Exercise goal: Each entry should be written out again exactly, so that nothing is lost.

[Dataset records]
BEGIN
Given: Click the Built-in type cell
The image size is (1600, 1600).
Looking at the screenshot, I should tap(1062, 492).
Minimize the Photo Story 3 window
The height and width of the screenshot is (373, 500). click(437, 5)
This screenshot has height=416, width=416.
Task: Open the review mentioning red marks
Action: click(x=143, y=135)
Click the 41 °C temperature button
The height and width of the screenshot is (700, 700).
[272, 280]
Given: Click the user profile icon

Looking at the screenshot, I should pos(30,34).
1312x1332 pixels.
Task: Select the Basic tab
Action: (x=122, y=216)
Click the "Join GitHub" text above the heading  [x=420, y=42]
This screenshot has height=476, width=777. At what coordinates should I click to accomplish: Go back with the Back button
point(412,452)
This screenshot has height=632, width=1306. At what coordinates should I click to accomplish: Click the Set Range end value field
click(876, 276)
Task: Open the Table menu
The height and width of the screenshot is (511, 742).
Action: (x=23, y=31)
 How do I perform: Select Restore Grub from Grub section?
END
Response to this exercise:
Given: Click the Built-in type cell
The image size is (1600, 1600).
Looking at the screenshot, I should tap(1062, 492).
Minimize the Photo Story 3 window
The height and width of the screenshot is (373, 500). click(437, 5)
This screenshot has height=416, width=416.
Task: Open the review mentioning red marks
Action: click(x=143, y=135)
Click the 41 °C temperature button
The height and width of the screenshot is (700, 700).
[272, 280]
Given: Click the user profile icon

Looking at the screenshot, I should pos(30,34).
1312x1332 pixels.
Task: Select the Basic tab
Action: (x=122, y=216)
Click the "Join GitHub" text above the heading  [x=420, y=42]
This screenshot has height=476, width=777. At what coordinates should I click to accomplish: Go back with the Back button
point(412,452)
This screenshot has height=632, width=1306. At what coordinates should I click to accomplish: Click the Set Range end value field
click(876, 276)
Task: Open the Table menu
The height and width of the screenshot is (511, 742).
Action: (x=23, y=31)
 How do I perform: Select Restore Grub from Grub section?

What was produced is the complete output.